[Stored records]
☆ ☆ ☆ ☆
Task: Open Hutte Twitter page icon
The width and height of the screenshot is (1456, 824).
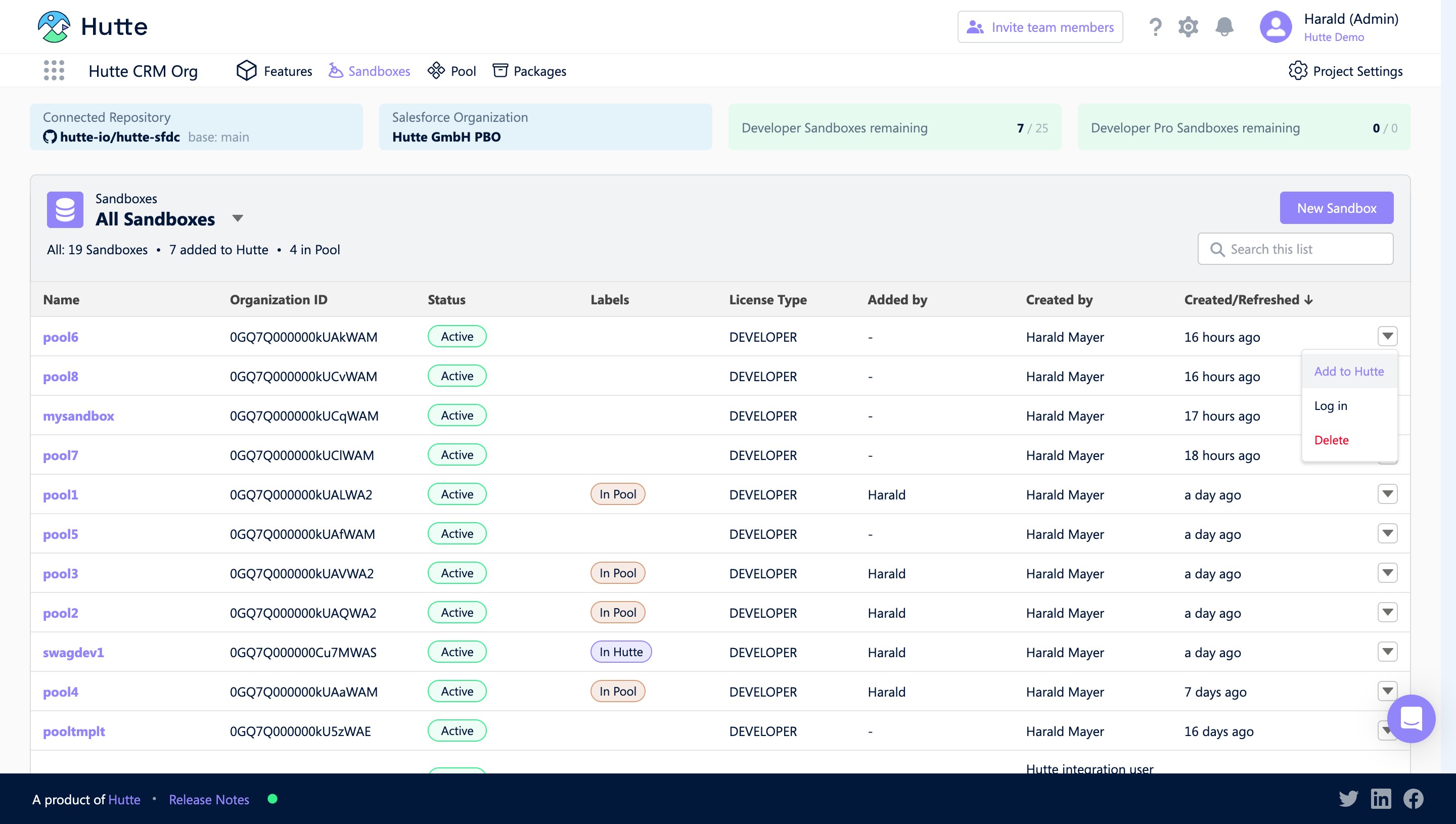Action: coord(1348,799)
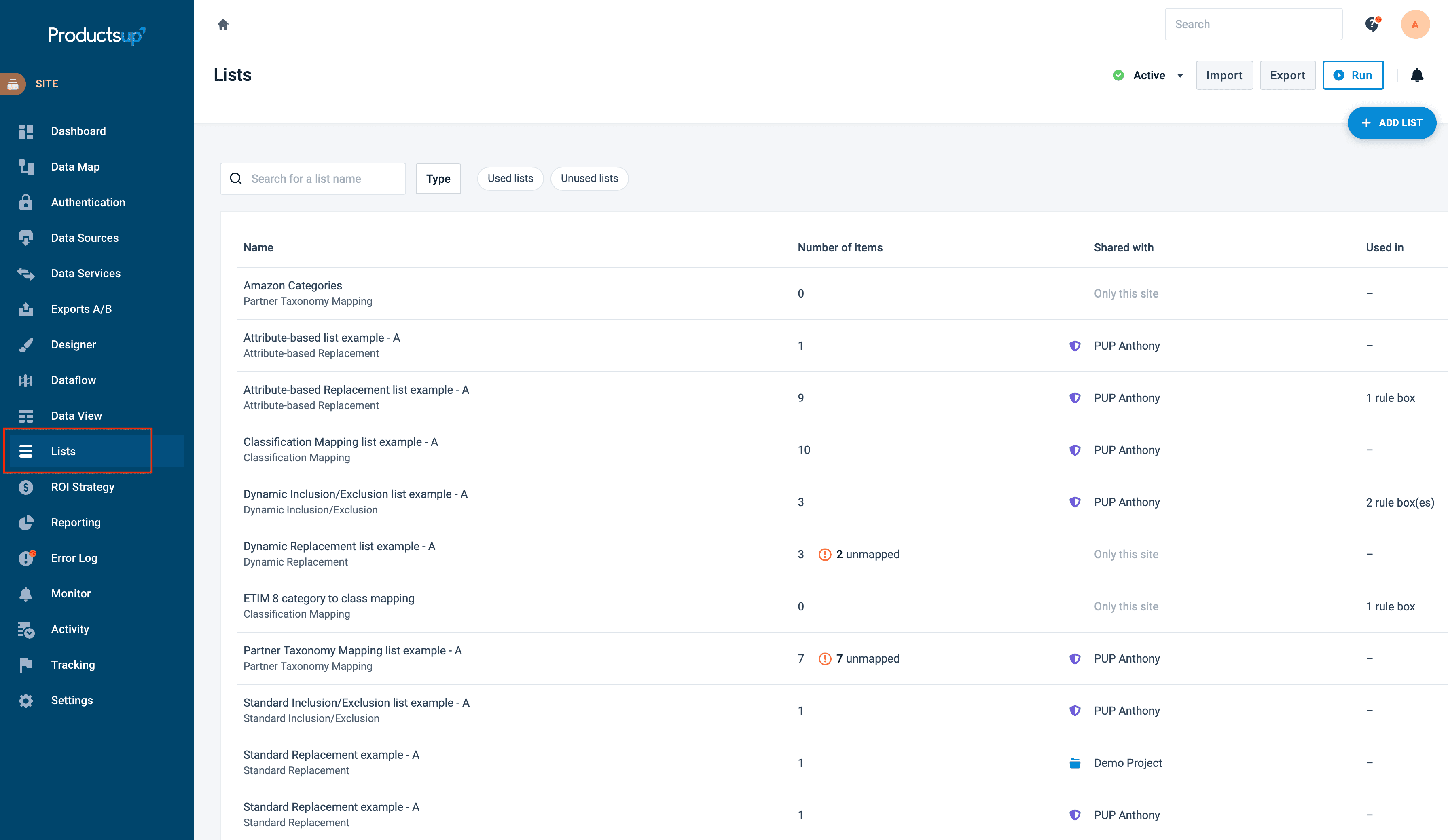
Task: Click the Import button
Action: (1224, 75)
☆ ☆ ☆ ☆
**Your goal**
Return only the lines from the one that contains "The width and" through the closing line of the data, inclusive, reproduced exactly and with every picture left out.

**Task output**
The width and height of the screenshot is (1456, 824).
Action: coord(1348,799)
Task: Click the Import button
Action: (1224, 75)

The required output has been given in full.